*** Opening of Selected excerpt ***

Japanese accounts place the anchorage of Manhattan at Uraga, at the mouth of Tokyo Bay. It had been over 220 years since so many foreigners had been so close to the Japanese metropolis, but no one from the vessel was permitted to actually land in Japan.

The Japanese examined his ship and took particular note of Pyrrhus Concer, a crewman from Southampton, Long Island, who was the only African American on board, and of a Shinnecock Native American named Eleazar. They were the first dark skinned men the Japanese had seen and they wanted to touch their skin. The interpreter from the Japanese side was Moriyama Einosuke, who would later serve during the Perry Expedition.

The Japanese refused payment for provisions and gave the ship water, 20 sacks of rice, two sacks of wheat, a box of flour, 11 sacks of sweet potatoes, 50 fowl, two cords of wood, radishes and 10 pounds of tea, and a set of lacquer bowls for the captain, together with a letter from the Shogun. They thanked the Manhattan's crew for returning the shipwrecked sailors and told them to never return, not even to bring back more castaways, on pain of death. On April 21, 500 small boats towed the Manhattan 20 miles out to sea.

Cooper took with him the map that charted the islands of Japan that had been found on the disabled Japanese ship. This is now located in the New Bedford Whaling Museum. News of Cooper's encounter was extensively publicized in the United States. Matthew Perry was said to have used the map on his visit to Japan on July 8, 1853.

Cooper's home in Southampton is now owned by the Rogers Memorial Library. Pyrrhus Concer is buried in the North End Cemetery in Southampton across from Cooper's home.

*** Close of Selected excerpt ***
*** Opening of Collected material ***

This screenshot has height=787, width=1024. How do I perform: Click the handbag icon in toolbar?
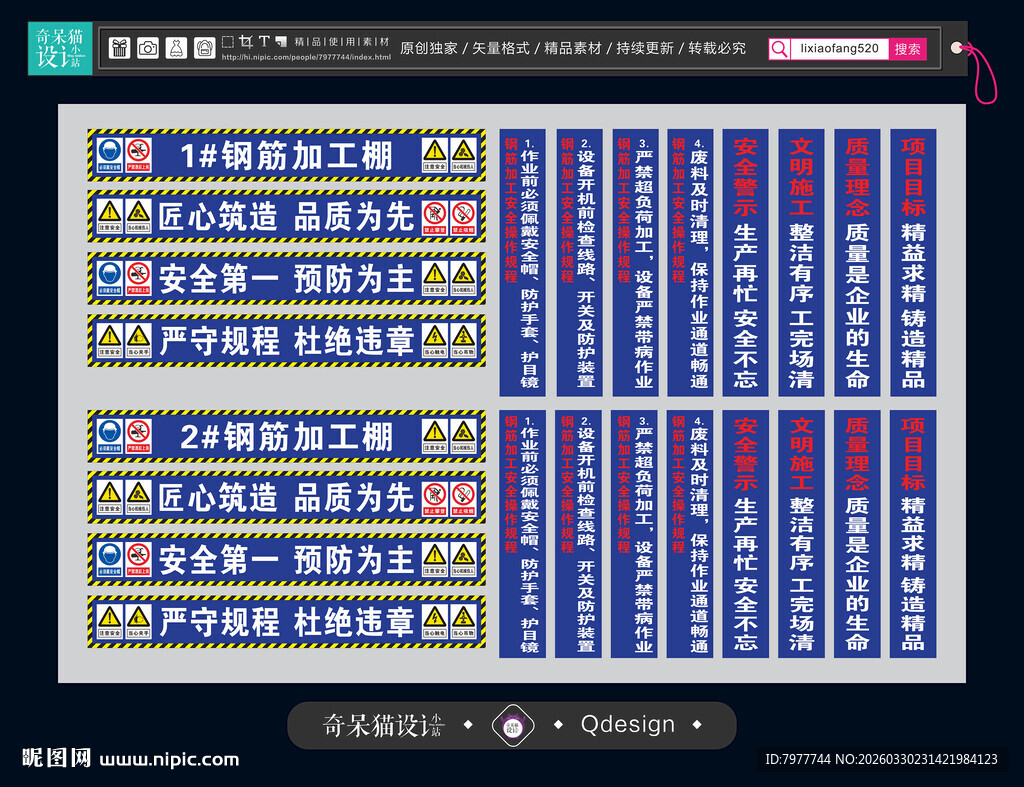tap(205, 47)
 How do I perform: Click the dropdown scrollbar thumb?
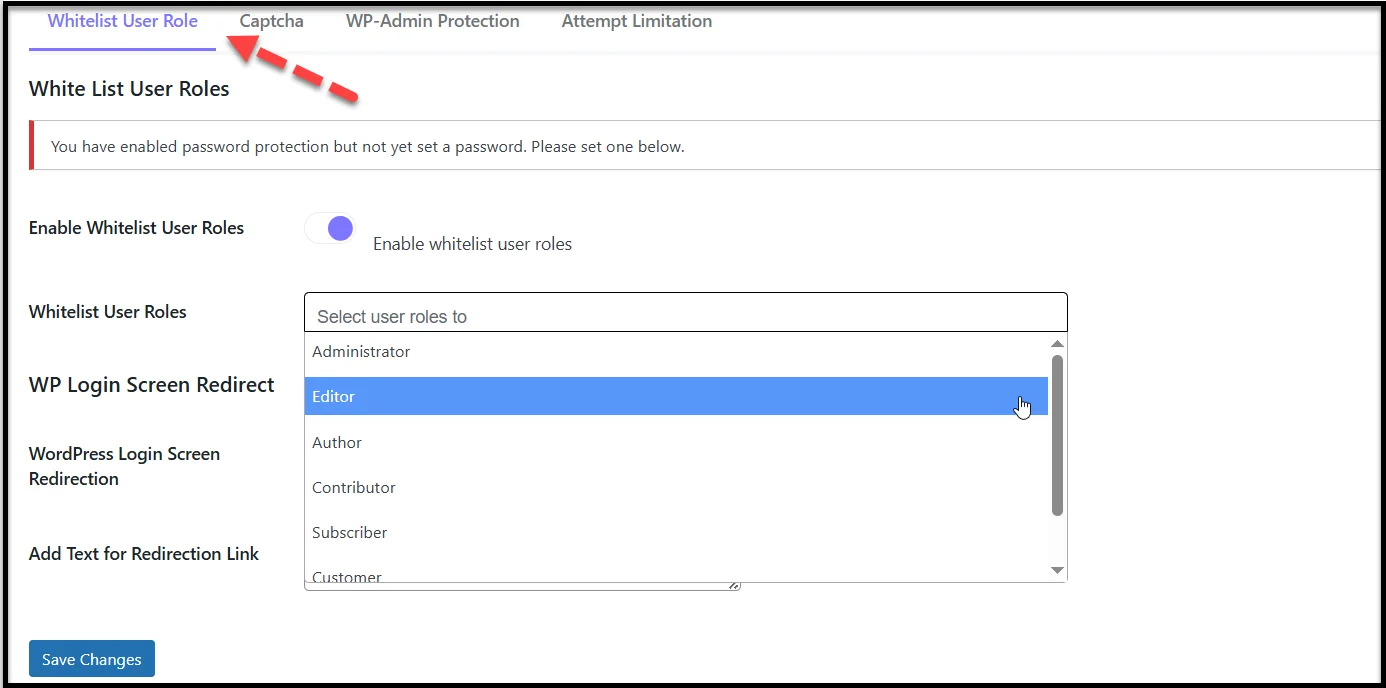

*** Close of Collected material ***

Exercises
[a] List every person named in the passage about the Manhattan's visit to Japan.
[b] Answer these from the passage about the Manhattan's visit to Japan:
(i) Where do Japanese accounts place the Manhattan's anchorage?
(ii) How many small boats towed the Manhattan out to sea?
(iii) Where is the map from the disabled Japanese ship now located?
[c] Please write the next part of the passage about the Manhattan's visit to Japan, picking up after its last sentence.
The material isn't needed for any of this.

Task results
[a] Pyrrhus Concer, Eleazar, Moriyama Einosuke, Cooper, Matthew Perry

[b]
(i) At Uraga, at the mouth of Tokyo Bay.
(ii) 500.
(iii) In the New Bedford Whaling Museum.

[c]
==First visitor to Antarctica==

In August 1851, Cooper again left Sag Harbor, this time as captain of the 382-ton ship Levant (Note: There was also a sloop at this time called the USS Levant, but this was a different vessel.) on a mixed whaling and sealing voyage. Making a quick passage through the belt of pack ice in the Ross Sea, on January 26, 1853, he sighted land, an ice shelf backed by a high mountain some 70 to 100 mi distant. The next morning, the ice shelf still in sight, with high mountains looming behind it, he sailed the ship close inshore and ordered a boat to be lowered. They made a landing on the ice shelf, reportedly seeing numerous penguins, but no seals – their chief objective. The landing occurred on what is now known as the Oates Coast of Victoria Land, in East Antarctica. It is arguably "the first adequately documented continental landing" in not only this area, but on the mainland of Antarctica itself. They stayed within sight of land for several days, sighting the Balleny Islands on February 2. At the conclusion of the voyage the Levant was sold in China.

The logbook from the voyage is in the Long Island Room of the East Hampton Library in East Hampton (village), New York.

==Death==
Cooper died in Barranquilla, Colombia, South America. His date of death is sometimes reported as March 23, 1872, or April 24, 1872.